* [Problem details]
Turn the records below into a Markdown table with two columns, Row and Line: number each record in Row and put its text in Line. Leave out blank lines.

* [Supplied data]
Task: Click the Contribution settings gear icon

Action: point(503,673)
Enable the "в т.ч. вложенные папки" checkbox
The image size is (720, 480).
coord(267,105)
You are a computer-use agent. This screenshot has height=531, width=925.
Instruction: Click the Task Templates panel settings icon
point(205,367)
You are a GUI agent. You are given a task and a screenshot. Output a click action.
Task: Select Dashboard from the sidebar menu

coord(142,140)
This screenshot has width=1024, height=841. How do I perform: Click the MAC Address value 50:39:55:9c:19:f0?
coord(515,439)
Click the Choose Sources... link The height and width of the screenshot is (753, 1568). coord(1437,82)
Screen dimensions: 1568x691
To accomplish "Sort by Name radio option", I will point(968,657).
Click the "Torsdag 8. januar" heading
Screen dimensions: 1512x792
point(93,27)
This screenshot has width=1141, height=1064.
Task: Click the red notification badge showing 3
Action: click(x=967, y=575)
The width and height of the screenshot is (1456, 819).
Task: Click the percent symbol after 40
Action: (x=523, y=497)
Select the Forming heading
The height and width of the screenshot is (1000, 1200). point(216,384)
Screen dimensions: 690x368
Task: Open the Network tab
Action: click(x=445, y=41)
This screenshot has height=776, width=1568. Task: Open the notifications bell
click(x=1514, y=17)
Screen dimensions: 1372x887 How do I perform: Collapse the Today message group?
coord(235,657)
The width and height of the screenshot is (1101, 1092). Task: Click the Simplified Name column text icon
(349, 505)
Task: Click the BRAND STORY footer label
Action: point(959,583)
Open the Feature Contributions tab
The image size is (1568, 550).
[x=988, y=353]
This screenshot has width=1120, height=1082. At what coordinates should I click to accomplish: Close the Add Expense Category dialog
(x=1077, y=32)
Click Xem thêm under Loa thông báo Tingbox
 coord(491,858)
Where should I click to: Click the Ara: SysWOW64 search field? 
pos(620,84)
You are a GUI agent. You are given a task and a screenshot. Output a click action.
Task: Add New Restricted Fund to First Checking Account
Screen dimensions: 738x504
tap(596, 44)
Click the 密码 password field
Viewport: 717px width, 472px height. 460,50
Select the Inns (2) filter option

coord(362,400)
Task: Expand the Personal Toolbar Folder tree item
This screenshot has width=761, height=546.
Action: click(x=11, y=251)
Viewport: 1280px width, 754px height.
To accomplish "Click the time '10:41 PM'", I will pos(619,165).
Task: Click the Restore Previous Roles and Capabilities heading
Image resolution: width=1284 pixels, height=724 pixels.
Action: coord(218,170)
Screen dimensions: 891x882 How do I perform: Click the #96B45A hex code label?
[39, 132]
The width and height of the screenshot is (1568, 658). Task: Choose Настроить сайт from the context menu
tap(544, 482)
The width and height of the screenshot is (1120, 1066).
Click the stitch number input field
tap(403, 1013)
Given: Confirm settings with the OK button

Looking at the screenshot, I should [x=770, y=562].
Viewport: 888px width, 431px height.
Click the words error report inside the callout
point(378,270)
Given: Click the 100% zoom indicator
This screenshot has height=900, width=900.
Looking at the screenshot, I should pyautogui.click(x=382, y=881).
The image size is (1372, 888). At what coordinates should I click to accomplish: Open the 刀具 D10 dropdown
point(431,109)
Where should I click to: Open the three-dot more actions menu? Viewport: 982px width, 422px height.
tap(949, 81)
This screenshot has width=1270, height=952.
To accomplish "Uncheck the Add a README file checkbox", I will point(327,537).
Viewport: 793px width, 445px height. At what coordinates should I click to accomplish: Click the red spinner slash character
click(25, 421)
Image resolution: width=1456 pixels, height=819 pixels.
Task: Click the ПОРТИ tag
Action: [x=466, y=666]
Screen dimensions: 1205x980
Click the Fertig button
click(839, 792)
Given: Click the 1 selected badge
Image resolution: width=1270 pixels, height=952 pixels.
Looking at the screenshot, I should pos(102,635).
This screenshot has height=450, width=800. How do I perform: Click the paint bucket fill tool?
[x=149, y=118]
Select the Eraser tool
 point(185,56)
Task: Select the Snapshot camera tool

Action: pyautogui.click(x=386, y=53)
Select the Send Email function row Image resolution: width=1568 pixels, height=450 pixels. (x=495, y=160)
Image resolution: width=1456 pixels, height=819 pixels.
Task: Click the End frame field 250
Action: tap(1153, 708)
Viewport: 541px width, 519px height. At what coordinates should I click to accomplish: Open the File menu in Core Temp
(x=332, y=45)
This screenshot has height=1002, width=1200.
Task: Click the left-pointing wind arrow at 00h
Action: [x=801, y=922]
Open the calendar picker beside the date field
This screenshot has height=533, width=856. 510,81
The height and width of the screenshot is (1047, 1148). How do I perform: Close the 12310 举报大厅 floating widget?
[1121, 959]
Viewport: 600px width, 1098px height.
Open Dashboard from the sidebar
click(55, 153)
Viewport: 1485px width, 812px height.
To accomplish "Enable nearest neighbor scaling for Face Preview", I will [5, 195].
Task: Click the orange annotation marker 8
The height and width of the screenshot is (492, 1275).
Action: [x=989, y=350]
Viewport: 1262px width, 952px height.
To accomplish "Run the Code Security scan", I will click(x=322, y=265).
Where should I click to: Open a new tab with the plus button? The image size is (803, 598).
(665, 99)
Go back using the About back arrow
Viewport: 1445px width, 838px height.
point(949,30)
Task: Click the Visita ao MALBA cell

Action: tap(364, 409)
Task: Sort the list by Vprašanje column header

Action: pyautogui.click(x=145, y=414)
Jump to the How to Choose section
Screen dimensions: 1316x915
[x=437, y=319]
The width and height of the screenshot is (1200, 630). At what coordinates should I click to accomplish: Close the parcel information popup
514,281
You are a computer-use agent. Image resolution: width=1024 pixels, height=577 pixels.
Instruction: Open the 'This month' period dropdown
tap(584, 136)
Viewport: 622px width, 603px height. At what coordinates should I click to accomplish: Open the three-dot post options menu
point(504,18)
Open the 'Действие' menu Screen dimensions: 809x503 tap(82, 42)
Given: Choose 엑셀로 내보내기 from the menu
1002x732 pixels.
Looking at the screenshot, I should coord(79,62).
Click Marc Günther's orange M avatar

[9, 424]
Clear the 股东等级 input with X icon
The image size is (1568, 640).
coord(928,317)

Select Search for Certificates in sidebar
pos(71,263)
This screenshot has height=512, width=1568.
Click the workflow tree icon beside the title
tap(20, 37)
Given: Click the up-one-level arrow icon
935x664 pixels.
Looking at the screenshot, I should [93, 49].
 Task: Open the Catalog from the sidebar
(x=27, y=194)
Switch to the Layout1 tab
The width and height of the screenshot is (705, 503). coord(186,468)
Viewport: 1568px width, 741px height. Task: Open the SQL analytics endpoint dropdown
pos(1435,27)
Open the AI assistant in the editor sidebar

* [Reply]
| Row | Line |
|---|---|
| 1 | Task: Click the Contribution settings gear icon |
| 2 | Action: point(503,673) |
| 3 | Enable the "в т.ч. вложенные папки" checkbox |
| 4 | The image size is (720, 480). |
| 5 | coord(267,105) |
| 6 | You are a computer-use agent. This screenshot has height=531, width=925. |
| 7 | Instruction: Click the Task Templates panel settings icon |
| 8 | point(205,367) |
| 9 | You are a GUI agent. You are given a task and a screenshot. Output a click action. |
| 10 | Task: Select Dashboard from the sidebar menu |
| 11 | coord(142,140) |
| 12 | This screenshot has width=1024, height=841. How do I perform: Click the MAC Address value 50:39:55:9c:19:f0? |
| 13 | coord(515,439) |
| 14 | Click the Choose Sources... link The height and width of the screenshot is (753, 1568). coord(1437,82) |
| 15 | Screen dimensions: 1568x691 |
| 16 | To accomplish "Sort by Name radio option", I will point(968,657). |
| 17 | Click the "Torsdag 8. januar" heading |
| 18 | Screen dimensions: 1512x792 |
| 19 | point(93,27) |
| 20 | This screenshot has width=1141, height=1064. |
| 21 | Task: Click the red notification badge showing 3 |
| 22 | Action: click(x=967, y=575) |
| 23 | The width and height of the screenshot is (1456, 819). |
| 24 | Task: Click the percent symbol after 40 |
| 25 | Action: (x=523, y=497) |
| 26 | Select the Forming heading |
| 27 | The height and width of the screenshot is (1000, 1200). point(216,384) |
| 28 | Screen dimensions: 690x368 |
| 29 | Task: Open the Network tab |
| 30 | Action: click(x=445, y=41) |
| 31 | This screenshot has height=776, width=1568. Task: Open the notifications bell |
| 32 | click(x=1514, y=17) |
| 33 | Screen dimensions: 1372x887 How do I perform: Collapse the Today message group? |
| 34 | coord(235,657) |
| 35 | The width and height of the screenshot is (1101, 1092). Task: Click the Simplified Name column text icon |
| 36 | (349, 505) |
| 37 | Task: Click the BRAND STORY footer label |
| 38 | Action: point(959,583) |
| 39 | Open the Feature Contributions tab |
| 40 | The image size is (1568, 550). |
| 41 | [x=988, y=353] |
| 42 | This screenshot has width=1120, height=1082. At what coordinates should I click to accomplish: Close the Add Expense Category dialog |
| 43 | (x=1077, y=32) |
| 44 | Click Xem thêm under Loa thông báo Tingbox |
| 45 |  coord(491,858) |
| 46 | Where should I click to: Click the Ara: SysWOW64 search field?  |
| 47 | pos(620,84) |
| 48 | You are a GUI agent. You are given a task and a screenshot. Output a click action. |
| 49 | Task: Add New Restricted Fund to First Checking Account |
| 50 | Screen dimensions: 738x504 |
| 51 | tap(596, 44) |
| 52 | Click the 密码 password field |
| 53 | Viewport: 717px width, 472px height. 460,50 |
| 54 | Select the Inns (2) filter option |
| 55 | coord(362,400) |
| 56 | Task: Expand the Personal Toolbar Folder tree item |
| 57 | This screenshot has width=761, height=546. |
| 58 | Action: click(x=11, y=251) |
| 59 | Viewport: 1280px width, 754px height. |
| 60 | To accomplish "Click the time '10:41 PM'", I will pos(619,165). |
| 61 | Task: Click the Restore Previous Roles and Capabilities heading |
| 62 | Image resolution: width=1284 pixels, height=724 pixels. |
| 63 | Action: coord(218,170) |
| 64 | Screen dimensions: 891x882 How do I perform: Click the #96B45A hex code label? |
| 65 | [39, 132] |
| 66 | The width and height of the screenshot is (1568, 658). Task: Choose Настроить сайт from the context menu |
| 67 | tap(544, 482) |
| 68 | The width and height of the screenshot is (1120, 1066). |
| 69 | Click the stitch number input field |
| 70 | tap(403, 1013) |
| 71 | Given: Confirm settings with the OK button |
| 72 | Looking at the screenshot, I should [x=770, y=562]. |
| 73 | Viewport: 888px width, 431px height. |
| 74 | Click the words error report inside the callout |
| 75 | point(378,270) |
| 76 | Given: Click the 100% zoom indicator |
| 77 | This screenshot has height=900, width=900. |
| 78 | Looking at the screenshot, I should pyautogui.click(x=382, y=881). |
| 79 | The image size is (1372, 888). At what coordinates should I click to accomplish: Open the 刀具 D10 dropdown |
| 80 | point(431,109) |
| 81 | Where should I click to: Open the three-dot more actions menu? Viewport: 982px width, 422px height. |
| 82 | tap(949, 81) |
| 83 | This screenshot has width=1270, height=952. |
| 84 | To accomplish "Uncheck the Add a README file checkbox", I will point(327,537). |
| 85 | Viewport: 793px width, 445px height. At what coordinates should I click to accomplish: Click the red spinner slash character |
| 86 | click(25, 421) |
| 87 | Image resolution: width=1456 pixels, height=819 pixels. |
| 88 | Task: Click the ПОРТИ tag |
| 89 | Action: [x=466, y=666] |
| 90 | Screen dimensions: 1205x980 |
| 91 | Click the Fertig button |
| 92 | click(839, 792) |
| 93 | Given: Click the 1 selected badge |
| 94 | Image resolution: width=1270 pixels, height=952 pixels. |
| 95 | Looking at the screenshot, I should pos(102,635). |
| 96 | This screenshot has height=450, width=800. How do I perform: Click the paint bucket fill tool? |
| 97 | [x=149, y=118] |
| 98 | Select the Eraser tool |
| 99 |  point(185,56) |
| 100 | Task: Select the Snapshot camera tool |
| 101 | Action: pyautogui.click(x=386, y=53) |
| 102 | Select the Send Email function row Image resolution: width=1568 pixels, height=450 pixels. (x=495, y=160) |
| 103 | Image resolution: width=1456 pixels, height=819 pixels. |
| 104 | Task: Click the End frame field 250 |
| 105 | Action: tap(1153, 708) |
| 106 | Viewport: 541px width, 519px height. At what coordinates should I click to accomplish: Open the File menu in Core Temp |
| 107 | (x=332, y=45) |
| 108 | This screenshot has height=1002, width=1200. |
| 109 | Task: Click the left-pointing wind arrow at 00h |
| 110 | Action: [x=801, y=922] |
| 111 | Open the calendar picker beside the date field |
| 112 | This screenshot has height=533, width=856. 510,81 |
| 113 | The height and width of the screenshot is (1047, 1148). How do I perform: Close the 12310 举报大厅 floating widget? |
| 114 | [1121, 959] |
| 115 | Viewport: 600px width, 1098px height. |
| 116 | Open Dashboard from the sidebar |
| 117 | click(55, 153) |
| 118 | Viewport: 1485px width, 812px height. |
| 119 | To accomplish "Enable nearest neighbor scaling for Face Preview", I will [5, 195]. |
| 120 | Task: Click the orange annotation marker 8 |
| 121 | The height and width of the screenshot is (492, 1275). |
| 122 | Action: [x=989, y=350] |
| 123 | Viewport: 1262px width, 952px height. |
| 124 | To accomplish "Run the Code Security scan", I will click(x=322, y=265). |
| 125 | Where should I click to: Open a new tab with the plus button? The image size is (803, 598). |
| 126 | (665, 99) |
| 127 | Go back using the About back arrow |
| 128 | Viewport: 1445px width, 838px height. |
| 129 | point(949,30) |
| 130 | Task: Click the Visita ao MALBA cell |
| 131 | Action: tap(364, 409) |
| 132 | Task: Sort the list by Vprašanje column header |
| 133 | Action: pyautogui.click(x=145, y=414) |
| 134 | Jump to the How to Choose section |
| 135 | Screen dimensions: 1316x915 |
| 136 | [x=437, y=319] |
| 137 | The width and height of the screenshot is (1200, 630). At what coordinates should I click to accomplish: Close the parcel information popup |
| 138 | 514,281 |
| 139 | You are a computer-use agent. Image resolution: width=1024 pixels, height=577 pixels. |
| 140 | Instruction: Open the 'This month' period dropdown |
| 141 | tap(584, 136) |
| 142 | Viewport: 622px width, 603px height. At what coordinates should I click to accomplish: Open the three-dot post options menu |
| 143 | point(504,18) |
| 144 | Open the 'Действие' menu Screen dimensions: 809x503 tap(82, 42) |
| 145 | Given: Choose 엑셀로 내보내기 from the menu |
| 146 | 1002x732 pixels. |
| 147 | Looking at the screenshot, I should coord(79,62). |
| 148 | Click Marc Günther's orange M avatar |
| 149 | [9, 424] |
| 150 | Clear the 股东等级 input with X icon |
| 151 | The image size is (1568, 640). |
| 152 | coord(928,317) |
| 153 | Select Search for Certificates in sidebar |
| 154 | pos(71,263) |
| 155 | This screenshot has height=512, width=1568. |
| 156 | Click the workflow tree icon beside the title |
| 157 | tap(20, 37) |
| 158 | Given: Click the up-one-level arrow icon |
| 159 | 935x664 pixels. |
| 160 | Looking at the screenshot, I should [93, 49]. |
| 161 |  Task: Open the Catalog from the sidebar |
| 162 | (x=27, y=194) |
| 163 | Switch to the Layout1 tab |
| 164 | The width and height of the screenshot is (705, 503). coord(186,468) |
| 165 | Viewport: 1568px width, 741px height. Task: Open the SQL analytics endpoint dropdown |
| 166 | pos(1435,27) |
| 167 | Open the AI assistant in the editor sidebar |